Sulfur-to-Iron Ratio as a Proxy for Degree of Organic Sulfurization

Abstract

The degree of organic sulfurization is broadly relevant yet underreported. We present a statistically significant correlation between whole rock S/Fe and the measured degree of organic sulfurization in the thermally immature Cenomanian–Turonian Eagle Ford Group. This relationship shows a sink switch for sulfur from pyrite to organic matter. Excess iron and excess sulfur relative to pyrite, which are mathematically related to S/Fe, provide better insights into organic sulfurization than previous approaches that calculate excess iron relative to detrital iron based on aluminum concentrations. Organic sulfurization and S/Fe are tightly coupled in the Eagle Ford partially due to limited sulfur- and iron-bearing components. Similar relationships could exist in other thermally immature, organic-rich, anoxia-prone, calcareous mudstones. The degree of organic sulfurization was estimated from S/Fe, which was used to map stratigraphic and regional variations of organic sulfurization across the Eagle Ford and to investigate how organic sulfurization relates to organic enrichment, organic preservation, and depositional redox chemistry.
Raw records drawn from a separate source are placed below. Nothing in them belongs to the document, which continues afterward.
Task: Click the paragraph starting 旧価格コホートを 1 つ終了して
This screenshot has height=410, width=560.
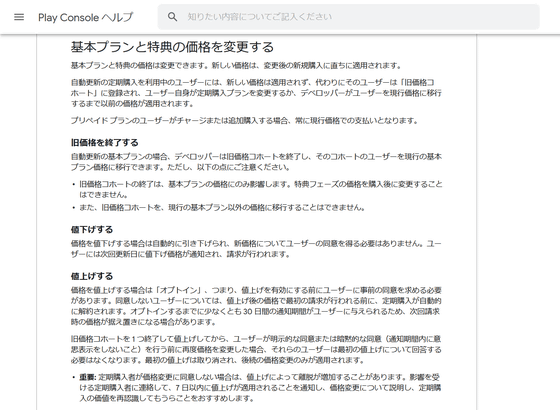Action: pos(256,349)
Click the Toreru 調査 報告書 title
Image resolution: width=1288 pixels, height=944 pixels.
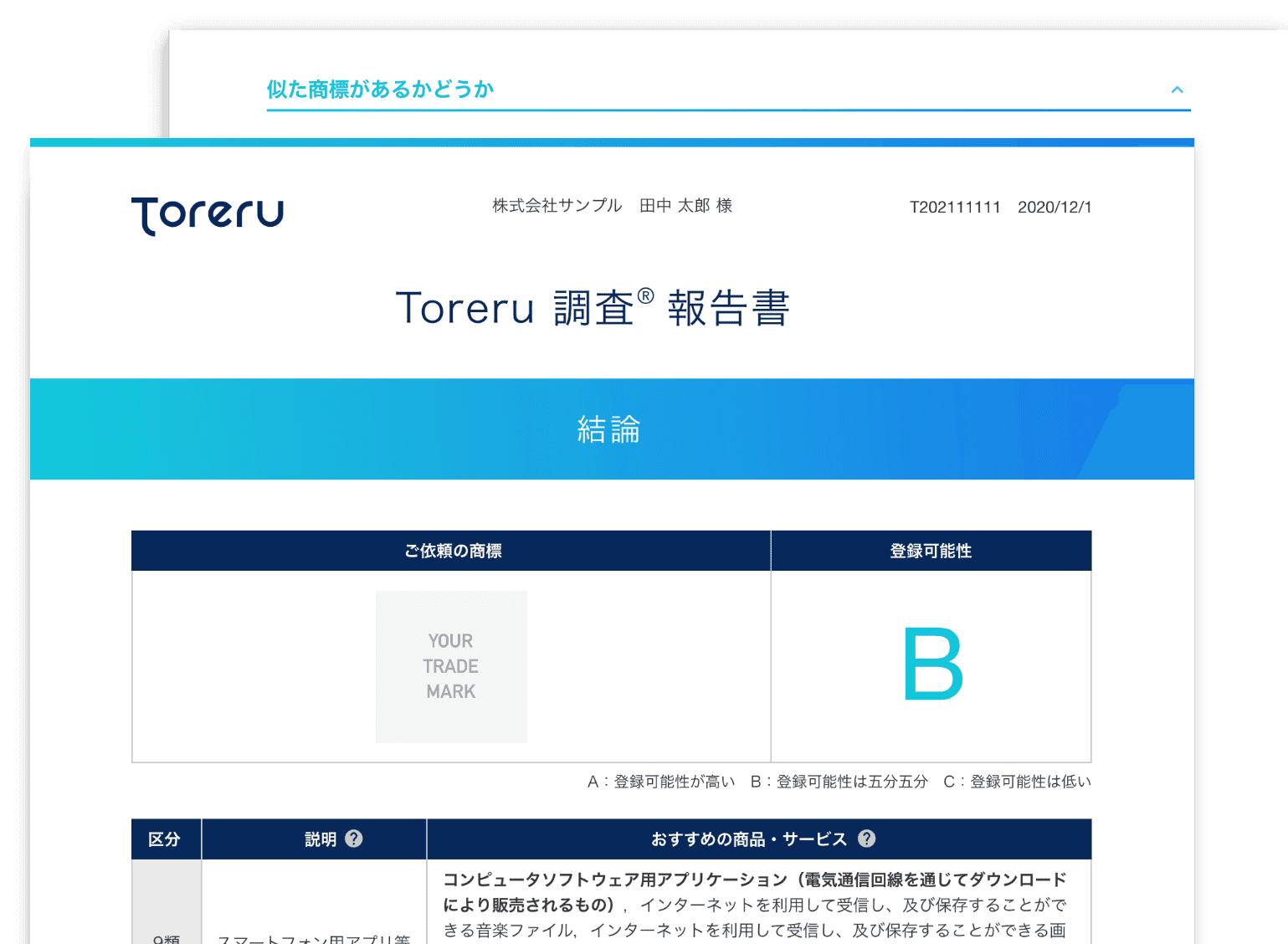(593, 309)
The extent of organic sulfurization is more tightly linked to organic preservation than enrichment. Together, organic sulfurization and Mo provide concordant evidence for depositional euxinia. The relationship between Mo and degree of organic sulfurization could indicate that sulfurized organic matter provides a pathway for Mo enrichment, but future work needs to disentangle direct mechanisms from indirect covariations between Mo, organic content, and degree of organic sulfurization. Whole rock elemental chemistry and programmed pyrolysis provide insights into organic sulfurization variations that can be upscaled and can guide subsequent detailed organic sulfur analyses.